Headache numbness


Headaches are one of the most common health complaints. Some possible causes include tension, infection, allergy, injury, hunger, changes in the flow of blood in the vessels of the head, or exposure to chemicals. Most headaches that occur without other symptoms will respond well to self-care. The majority of headaches are more than 90 percent that is caused by tension and responds well to prevention and home treatment. An unusual headache that is very different from any you have had before, or a change in the usual pattern of your headaches, is a cause for concern. However, if you have had similar headaches before and your physician has recommended a treatment plan for them, emergency care may not be needed. Headaches that routinely occur during or after physical exertion, sexual activity, coughing, or sneezing may be a sign of a more serious disease and should be discussed with a health professional.

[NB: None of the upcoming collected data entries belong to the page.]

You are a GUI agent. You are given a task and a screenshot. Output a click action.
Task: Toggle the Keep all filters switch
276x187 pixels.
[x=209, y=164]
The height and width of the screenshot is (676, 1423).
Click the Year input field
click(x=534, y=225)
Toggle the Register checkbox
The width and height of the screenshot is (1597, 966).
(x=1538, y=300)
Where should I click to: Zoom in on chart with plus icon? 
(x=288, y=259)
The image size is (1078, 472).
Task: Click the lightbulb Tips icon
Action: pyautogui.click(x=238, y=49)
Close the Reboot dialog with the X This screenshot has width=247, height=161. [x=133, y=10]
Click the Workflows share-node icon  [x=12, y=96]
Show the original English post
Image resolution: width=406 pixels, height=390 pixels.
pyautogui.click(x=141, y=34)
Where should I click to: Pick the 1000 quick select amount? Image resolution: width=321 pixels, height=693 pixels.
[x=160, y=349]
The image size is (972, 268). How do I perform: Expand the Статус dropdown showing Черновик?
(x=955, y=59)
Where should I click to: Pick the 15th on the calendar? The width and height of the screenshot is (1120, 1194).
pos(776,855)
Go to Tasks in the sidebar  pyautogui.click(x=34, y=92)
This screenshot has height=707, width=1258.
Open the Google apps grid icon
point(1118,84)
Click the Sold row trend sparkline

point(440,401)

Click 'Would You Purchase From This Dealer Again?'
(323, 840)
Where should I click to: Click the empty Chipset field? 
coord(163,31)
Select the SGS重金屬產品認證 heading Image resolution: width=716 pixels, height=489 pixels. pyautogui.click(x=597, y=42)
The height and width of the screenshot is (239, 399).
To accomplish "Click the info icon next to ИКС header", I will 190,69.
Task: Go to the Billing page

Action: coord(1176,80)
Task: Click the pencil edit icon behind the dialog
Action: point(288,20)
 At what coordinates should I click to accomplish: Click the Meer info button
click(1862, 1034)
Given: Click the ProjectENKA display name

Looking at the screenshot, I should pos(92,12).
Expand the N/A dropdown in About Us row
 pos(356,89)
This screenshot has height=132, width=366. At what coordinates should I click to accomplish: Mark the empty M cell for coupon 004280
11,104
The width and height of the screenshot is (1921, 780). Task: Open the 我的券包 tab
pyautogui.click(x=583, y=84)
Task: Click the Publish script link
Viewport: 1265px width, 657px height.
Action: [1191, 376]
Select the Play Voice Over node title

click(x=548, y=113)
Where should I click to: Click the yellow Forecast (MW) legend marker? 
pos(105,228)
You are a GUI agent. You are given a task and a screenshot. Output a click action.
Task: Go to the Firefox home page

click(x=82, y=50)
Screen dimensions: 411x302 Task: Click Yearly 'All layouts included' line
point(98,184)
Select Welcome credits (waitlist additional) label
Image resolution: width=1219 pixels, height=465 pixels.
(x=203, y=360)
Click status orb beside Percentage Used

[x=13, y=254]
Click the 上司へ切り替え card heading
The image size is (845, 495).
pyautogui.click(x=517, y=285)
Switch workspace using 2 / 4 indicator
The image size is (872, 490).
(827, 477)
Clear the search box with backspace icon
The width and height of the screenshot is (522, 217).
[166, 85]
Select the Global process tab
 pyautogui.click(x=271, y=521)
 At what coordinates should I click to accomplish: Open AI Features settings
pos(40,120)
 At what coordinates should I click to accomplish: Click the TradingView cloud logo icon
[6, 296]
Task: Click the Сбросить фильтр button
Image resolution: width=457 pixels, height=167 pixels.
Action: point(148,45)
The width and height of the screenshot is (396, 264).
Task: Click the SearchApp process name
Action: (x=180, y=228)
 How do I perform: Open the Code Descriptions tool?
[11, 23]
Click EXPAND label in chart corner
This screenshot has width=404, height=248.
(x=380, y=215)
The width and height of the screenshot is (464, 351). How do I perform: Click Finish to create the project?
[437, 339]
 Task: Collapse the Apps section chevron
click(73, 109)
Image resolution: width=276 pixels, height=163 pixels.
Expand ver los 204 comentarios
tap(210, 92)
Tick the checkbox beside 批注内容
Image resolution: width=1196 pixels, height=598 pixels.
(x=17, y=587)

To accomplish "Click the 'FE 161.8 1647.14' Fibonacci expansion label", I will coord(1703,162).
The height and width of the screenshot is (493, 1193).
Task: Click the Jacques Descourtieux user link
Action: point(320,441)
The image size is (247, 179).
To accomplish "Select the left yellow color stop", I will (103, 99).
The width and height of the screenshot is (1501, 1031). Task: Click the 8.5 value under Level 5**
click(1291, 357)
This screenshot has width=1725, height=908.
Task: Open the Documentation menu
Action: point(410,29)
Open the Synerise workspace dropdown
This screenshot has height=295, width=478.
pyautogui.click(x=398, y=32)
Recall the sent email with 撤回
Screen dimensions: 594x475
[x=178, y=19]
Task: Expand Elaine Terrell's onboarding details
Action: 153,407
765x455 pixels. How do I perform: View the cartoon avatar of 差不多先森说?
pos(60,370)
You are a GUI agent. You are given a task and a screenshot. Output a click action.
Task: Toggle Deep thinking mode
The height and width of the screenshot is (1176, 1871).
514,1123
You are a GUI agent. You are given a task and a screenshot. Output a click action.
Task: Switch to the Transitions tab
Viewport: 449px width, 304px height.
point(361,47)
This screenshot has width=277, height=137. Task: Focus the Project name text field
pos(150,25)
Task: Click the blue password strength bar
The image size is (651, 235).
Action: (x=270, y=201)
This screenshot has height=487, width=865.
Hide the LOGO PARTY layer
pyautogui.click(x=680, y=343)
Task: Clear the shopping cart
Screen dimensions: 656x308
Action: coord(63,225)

Symptoms of headache numbness

Headache numbness is stern, usually one-sided headaches that often occur with nausea, vomiting, and extreme sensitivity to light or sound. People frequently describe the headache as throbbing or piercing. The pain may range from mild to terribly severe. Although the headaches are usually one-sided, some people have pain on both sides of the head. In some people, the pain may switch sides each time they have a migraine. Ten to 30 percent of migraines occur with an aura, a collection of symptoms that usually occur 15 to 30 minutes before a migraine headache begins. The most common symptom of an aura is visual disturbances, such as flashing lights, distortion in the size or shape of objects, or blind or dark spots in the field of vision. An aura may also include symptoms that affect the nervous system, such as numbness or tingling in the face or arm, strange smells or sounds, or weakness on one side of the body.

Conclusion

Headaches are more ordinary in females than in males. The headaches may begin during childhood, but most begin during the teens and early 20s. More than 90 percent of headaches are tension headaches, which become more frequent and severe during times of emotional or physical stress. Tightness or pain in the muscles of the neck, back, and shoulders may accompany a tension headache. A previous neck injury or arthritis in the neck can also cause tension headaches. A tension headache may cause pain all over your head, pressure, or a feeling like having a tight band around your head. Your head may feel like it is in a vise. Some people feel a dull, pressing, burning sensation above the eyes. The pain may also affect the jaw, face, neck, and upper back. You can rarely pinpoint the center or source of pain.